The Pump.fun ICO and a New Era of Capital Formation

  • The discussion turns to the recent Initial Coin Offering (ICO)—a method of raising capital by selling a new cryptocurrency—for Pump.fun, a platform on the Solana blockchain for launching memecoins. The project raised hundreds of millions of dollars in minutes.
  • Rahm connects the phenomenon to the strong performance of meme stocks in traditional markets, but suggests the "memecoin season is going to soften."
  • Austin offers a cynical take, describing Pump.fun as "peak gamified financial nihilism" and viewing the token sale as the founders capitalizing on a potentially unsustainable, casino-like business model.
  • Noel sees a bigger trend: the start of a new, more mature ICO season. Unlike the 2017 bubble, this involves real, revenue-generating businesses using tokens for on-chain equity issuance. This represents a powerful new model for capital formation.
  • Actionable Insight: The Pump.fun event signals a potential resurgence of ICOs, but with a new focus on profitable on-chain businesses. Researchers and investors should monitor the development of standardized disclosures for these offerings, as their absence remains a major risk and barrier to institutional adoption.

Grayscale's IPO and the Future of Public Crypto Companies

  • The panel analyzes Grayscale's confidential filing for an IPO.
  • Rahm is skeptical, pointing out that Grayscale's assets under management (AUM) are below their 2021 peak, they face intense fee competition from new ETF issuers like BlackRock, and their business is heavily concentrated in a single product (GBTC).
  • Austin argues that alternative asset managers like Grayscale are often better run as private companies, as public markets punish them during the inevitable crypto boom-bust cycles. He predicts a potential scenario where Grayscale's stock pops on hype before tanking, making it a cheap acquisition target for a larger, diversified financial firm.
  • The core challenge for Grayscale is articulating a compelling growth story beyond its legacy products, especially after enabling the very competition that is now eroding its market share.

Final Thoughts and Contrarian Takes

  • Noel Acheson: Reiterates that current macro data is largely "theater" and irrelevant amid profound market uncertainty.
  • Austin Campbell: Delivers a contrarian view on blockchain infrastructure, arguing that for real-world assets, the winning platforms will not be today's popular public blockchains.

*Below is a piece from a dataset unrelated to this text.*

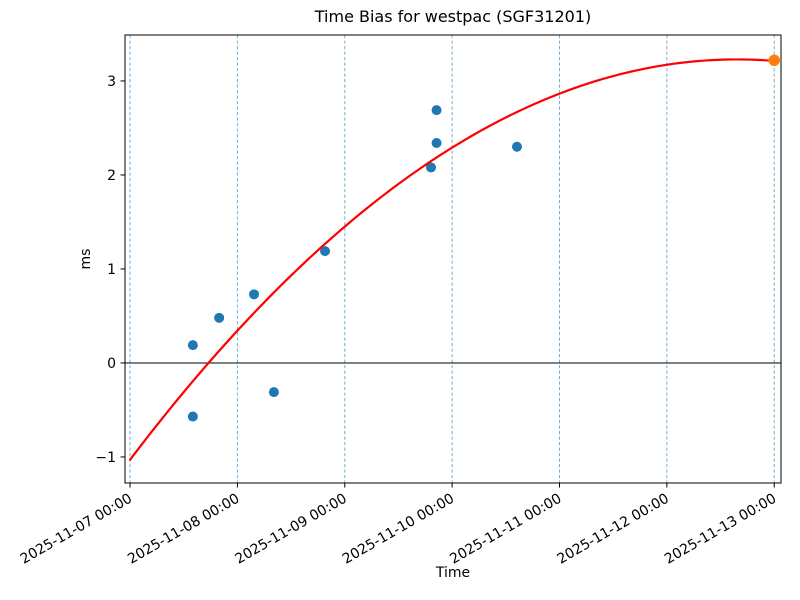 This screenshot has height=600, width=800. What do you see at coordinates (720, 530) in the screenshot?
I see `x-tick-label: 2025-11-13 00:00` at bounding box center [720, 530].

He states that networks like Stellar or Avalanche Subnets, which allow for validator-level controls and error reversal, are better suited for tokenized assets that must comply with rule of law.
  • "The Bitcoin style of permissionlessness does not work for real world assets." - Austin Campbell
  • Rahm Aluwalia: Predicts a market rotation away from high-momentum assets and into categories like energy, commodities, and international banks. He also expresses optimism for small-cap stocks.
  • Steve Ehrlich: Concludes by expressing support for Bitcoin miners, highlighting their crucial role in securing the network while operating in an "incredibly tough environment" with adversarial economics.

This episode reveals a market at a crossroads, where US regulation could crown big banks as stablecoin kings and legitimize ICOs as a capital market. Investors must track legislative progress and the shift from speculative memecoins to on-chain equity issuance to identify the next wave of infrastructure winners.